Nifty ends down for a third consecutive week and after almost a month below 11800. Since then we have seen Nifty oscillating in the range of 11800 - 12000 while a break from the range is seen this week. The volatility index was also seen up today almost 5% which indicated a certain amount of fear in the undertone of the market. Nifty has been sustaining now on the edge of 11620 - 11650 in later trading sessions with a few reversal patterns as there lies a massive gap of almost 200 points.
Directionally, the market is seen in a trending state for the last few weeks which is now diminishing over time. There is also a tug of war between the bulls and bears. The volatility is further hurting the directional players with wild swings. RSI (14) has been revolving around 50 as the market tries to find itself on which side of the line it can extend.
Derivatives data points to a broader range of 11500 - 12000 while intermediate numbers are at 11700 - 11900. We believe in next week with expiry we are bounded in this range and see the further extension in the volatility. Previous expiry rollover numbers were pretty much promising as they were above their 6 months high though it would be crucial to see the rally we have seen from 11100 - 11200 can hold on.
In the coming week, We will be having some important events such as Fiscal deficit numbers being released along with infrastructure output. Prices will still be trying to discount the Budget that is due in the First week of July. Price action would be played around expectations of the same. It would be important to see if the government efforts to further boost the private investment and improve the economic activities coupled with its focus on rural distress. The RBI has already taken a stance of accommodative while reducing the rates.

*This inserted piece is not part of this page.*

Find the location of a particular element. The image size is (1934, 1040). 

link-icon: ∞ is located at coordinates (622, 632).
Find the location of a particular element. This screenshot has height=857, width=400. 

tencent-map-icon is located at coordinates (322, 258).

We believe Nifty can remain rangebound with 12000 on the upside to 11700 - 11600 on the downside. A close below 11600 would bring in bears aggressively that can take the market to lower levels of 11400 - 11350 while Closing above 12000 can further boost the positive sentiment and a short covering rally can be seen. Lately, global cues have been positive though Crude has been hurting the overall sentiment. The US - Iran Standoff we believe global markets can take a hit in the short term and that is what sending important commodities such as Crude, Gold, and Copper northwards. This can hurt, specifically Crude and Gold, the fiscal deficit numbers.